### What is needed:
This exercise asks for every line of the material that includes the word "TOMINAGA".

BEGIN

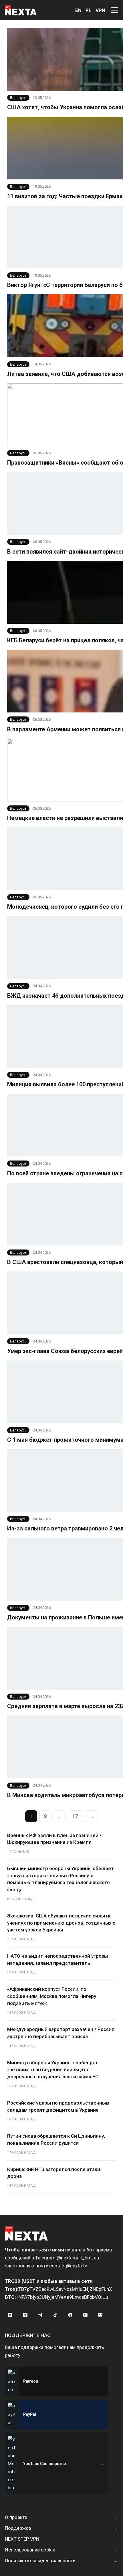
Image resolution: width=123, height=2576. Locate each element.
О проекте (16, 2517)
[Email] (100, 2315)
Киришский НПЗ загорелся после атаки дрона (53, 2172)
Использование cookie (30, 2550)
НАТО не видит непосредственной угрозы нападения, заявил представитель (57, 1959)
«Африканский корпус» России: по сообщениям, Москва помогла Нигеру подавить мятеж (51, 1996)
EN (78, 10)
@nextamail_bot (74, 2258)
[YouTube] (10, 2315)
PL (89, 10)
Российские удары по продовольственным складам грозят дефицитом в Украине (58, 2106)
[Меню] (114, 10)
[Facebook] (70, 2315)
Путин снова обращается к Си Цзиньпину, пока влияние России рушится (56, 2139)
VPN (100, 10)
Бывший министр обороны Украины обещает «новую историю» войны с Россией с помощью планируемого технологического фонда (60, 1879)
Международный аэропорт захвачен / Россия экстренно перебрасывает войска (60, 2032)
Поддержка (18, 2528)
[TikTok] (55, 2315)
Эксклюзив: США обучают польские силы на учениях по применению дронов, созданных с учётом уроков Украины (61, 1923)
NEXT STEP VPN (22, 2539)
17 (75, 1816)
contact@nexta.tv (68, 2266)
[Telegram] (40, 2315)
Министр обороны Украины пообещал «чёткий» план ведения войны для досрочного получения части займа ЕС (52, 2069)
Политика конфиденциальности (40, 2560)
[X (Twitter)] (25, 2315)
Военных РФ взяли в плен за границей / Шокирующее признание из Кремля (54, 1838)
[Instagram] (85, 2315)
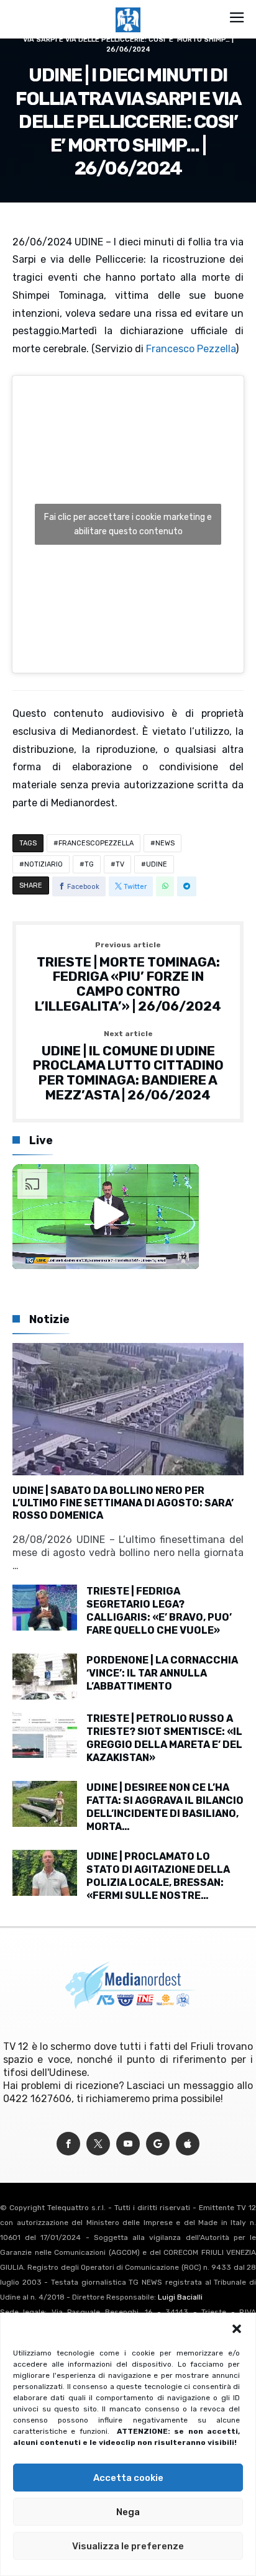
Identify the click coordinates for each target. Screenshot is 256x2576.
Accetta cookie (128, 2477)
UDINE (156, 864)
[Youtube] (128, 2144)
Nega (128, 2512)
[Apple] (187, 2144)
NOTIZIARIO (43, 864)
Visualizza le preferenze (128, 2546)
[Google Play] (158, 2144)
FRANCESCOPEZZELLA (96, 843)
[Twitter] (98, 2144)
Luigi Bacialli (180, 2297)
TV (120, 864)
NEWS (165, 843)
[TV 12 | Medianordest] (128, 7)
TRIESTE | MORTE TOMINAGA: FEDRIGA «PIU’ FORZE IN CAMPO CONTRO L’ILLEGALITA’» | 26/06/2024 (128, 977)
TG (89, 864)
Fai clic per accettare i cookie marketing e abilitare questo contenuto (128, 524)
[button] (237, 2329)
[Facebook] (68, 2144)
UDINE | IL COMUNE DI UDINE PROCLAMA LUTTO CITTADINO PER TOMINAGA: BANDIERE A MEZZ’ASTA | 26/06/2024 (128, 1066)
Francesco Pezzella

END

### Worked solution:
TRIESTE | MORTE TOMINAGA: FEDRIGA «PIU’ FORZE IN CAMPO CONTRO L’ILLEGALITA’» | 26/06/2024 (128, 977)
UDINE | IL COMUNE DI UDINE PROCLAMA LUTTO CITTADINO PER TOMINAGA: BANDIERE A MEZZ’ASTA | 26/06/2024 (128, 1066)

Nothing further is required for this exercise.